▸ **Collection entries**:
--------------------------------------------------

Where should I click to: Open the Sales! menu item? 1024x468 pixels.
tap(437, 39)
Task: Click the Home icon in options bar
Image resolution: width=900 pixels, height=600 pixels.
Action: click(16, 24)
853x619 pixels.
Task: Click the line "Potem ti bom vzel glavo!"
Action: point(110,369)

--------------------------------------------------

▸ **ACTIVITY**:
Return every entry verbatim.

▸ **RESPONSE**:
Where should I click to: Open the Sales! menu item? 1024x468 pixels.
tap(437, 39)
Task: Click the Home icon in options bar
Image resolution: width=900 pixels, height=600 pixels.
Action: click(16, 24)
853x619 pixels.
Task: Click the line "Potem ti bom vzel glavo!"
Action: point(110,369)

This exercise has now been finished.